Ollie demonstrates a textbook anchor

Ollie demonstrates textbook anchor building skills

A second group of climbers tried their luck in the Llanberis pass.  Marie, Chuck and Kris taking on the ultra-classic Crackstone Rib while Helena and Nick Kemp were on the equally classic Direct Route on Glyder Fach.  The remainder of the climbers were on the upper section of Tremadog.

The walkers (Cara/Jasmine/Sarah/Wendy) ascended the picturesque and little known peak of Moel Siabod (872m) which was tantalisingly visible from the campsite.  The famous peatbogs (which had previously claimed 3 unsuspecting MMC’ers) were all but dried up and, after a decent grade 1 scramble up the west ridge, the party summited to spectacular views.

Moel Siabod View

Moel Siabod views


That evening in the pub we celebrated a special day for one of the MMC’s top blokes.  Yes, it was the first day of MMC climbing that Chris [I think you have confused the twins – ED] had not dropped gear belonging to someone else!

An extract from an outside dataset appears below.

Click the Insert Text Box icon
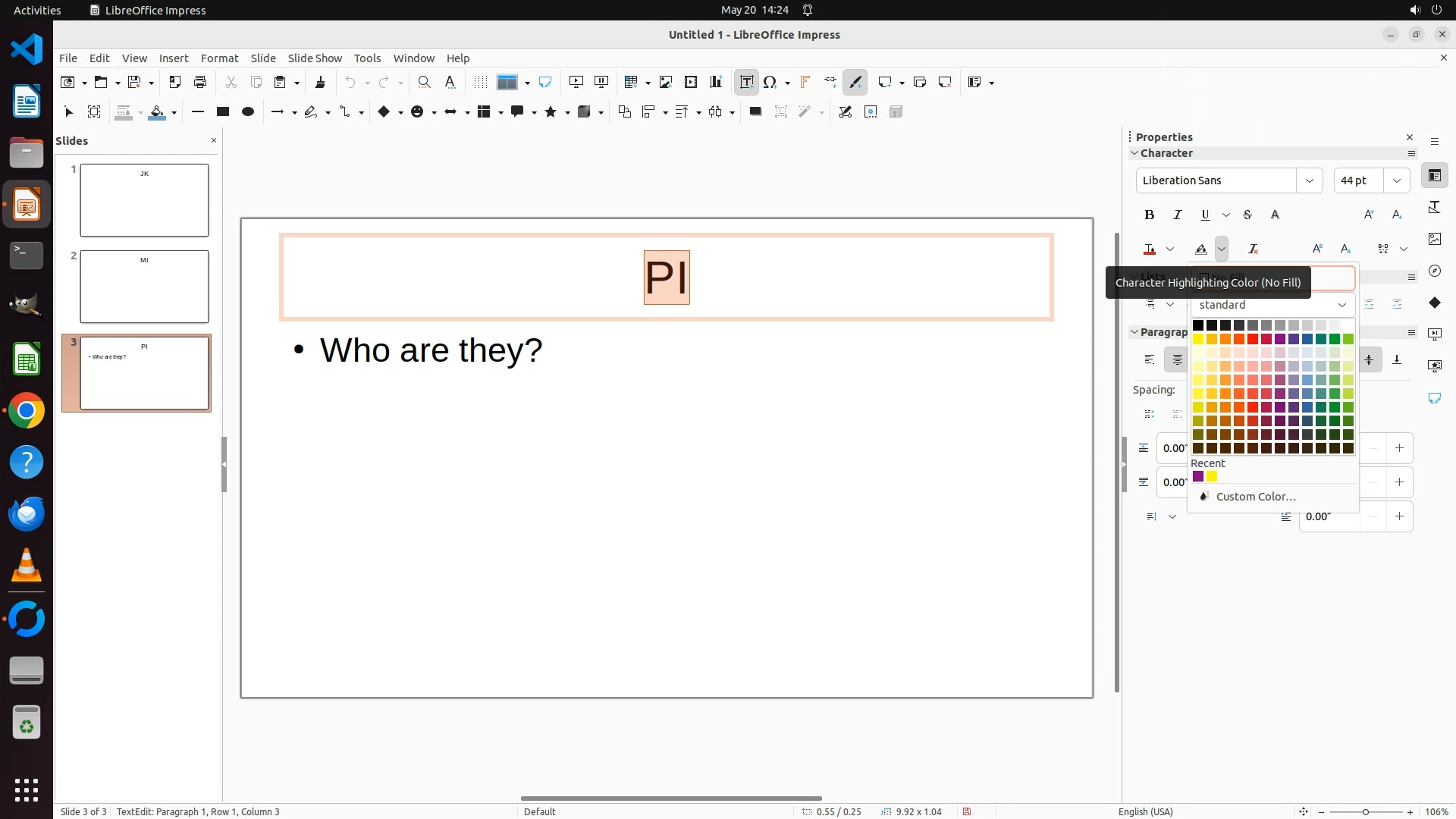This screenshot has height=819, width=1456. coord(746,83)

Little climber on Little Tryfan

Little climber on Little Tryfan

To the best of anyone’s recollection, everything went swimmingly on Sunday morning…anyway, two groups set off for Snowdon expecting epic views stretching as far as Ireland and beyond*.  One group took the lesser known and unique Rhyd Ddu path (it’s the only one with a Welsh name).  The other group took the scramble route of Cribb Goch and thence around the horse-shoe and back to Pen-Y-Pass.

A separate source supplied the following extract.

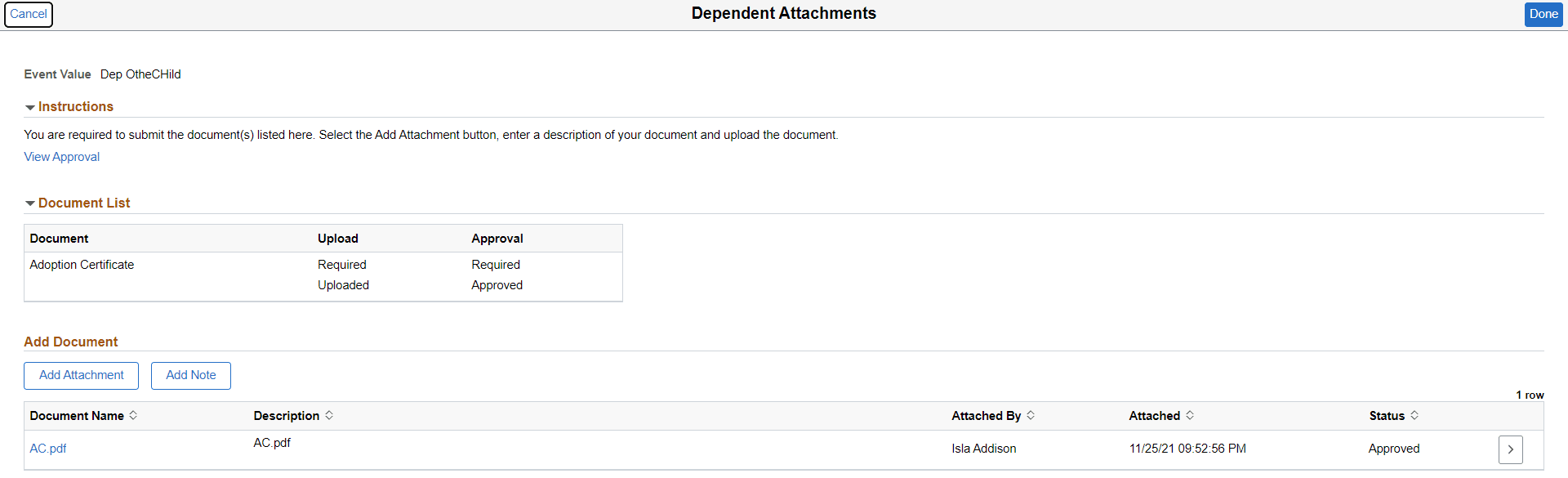Image resolution: width=1568 pixels, height=478 pixels.
Task: Click the Add Attachment button
Action: (82, 375)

At a particularly exposed section of the knife-edge ridge on Cribb Goch Joe sensed some nervous mutterings from Nick R.  Putting his military training into effect he immediately offered the calming reflection: “I wonder how many people have been horribly injured falling from here”.  Not being drawn into conversation Helena and Nick R pushed on ahead and tried to race the train to the summit. The train won.

Meanwhile on the Rhyd Ddu, Ollie made short shrift of the first section while the rest of the group took a pace perhaps more appropriate for Sunday brunch-time.  The group gathered on the Llechog ridge before making the last ascent along the Bwlch ridge – a narrow section with some interesting exposure.  At this point Marie pushed on past the train passengers and hand gliders to make her first mountain summit.


Maries first summit

Marie’s first summit!

Finally, on Monday Sarah again fell into the some of the group took a refreshing dip in the river before a gentle walk.  Others were back up at the crags:  Ollie, now climbing with David, worried about maintaining his A+ gear placing standards just decided to stop placing gear.

On decampment, André again showed the benefits of his pop-up tent by taking little more than 30 minutes to strike and pack it away – remarkable!

*though it’s difficult to identify any notable features west of Ireland.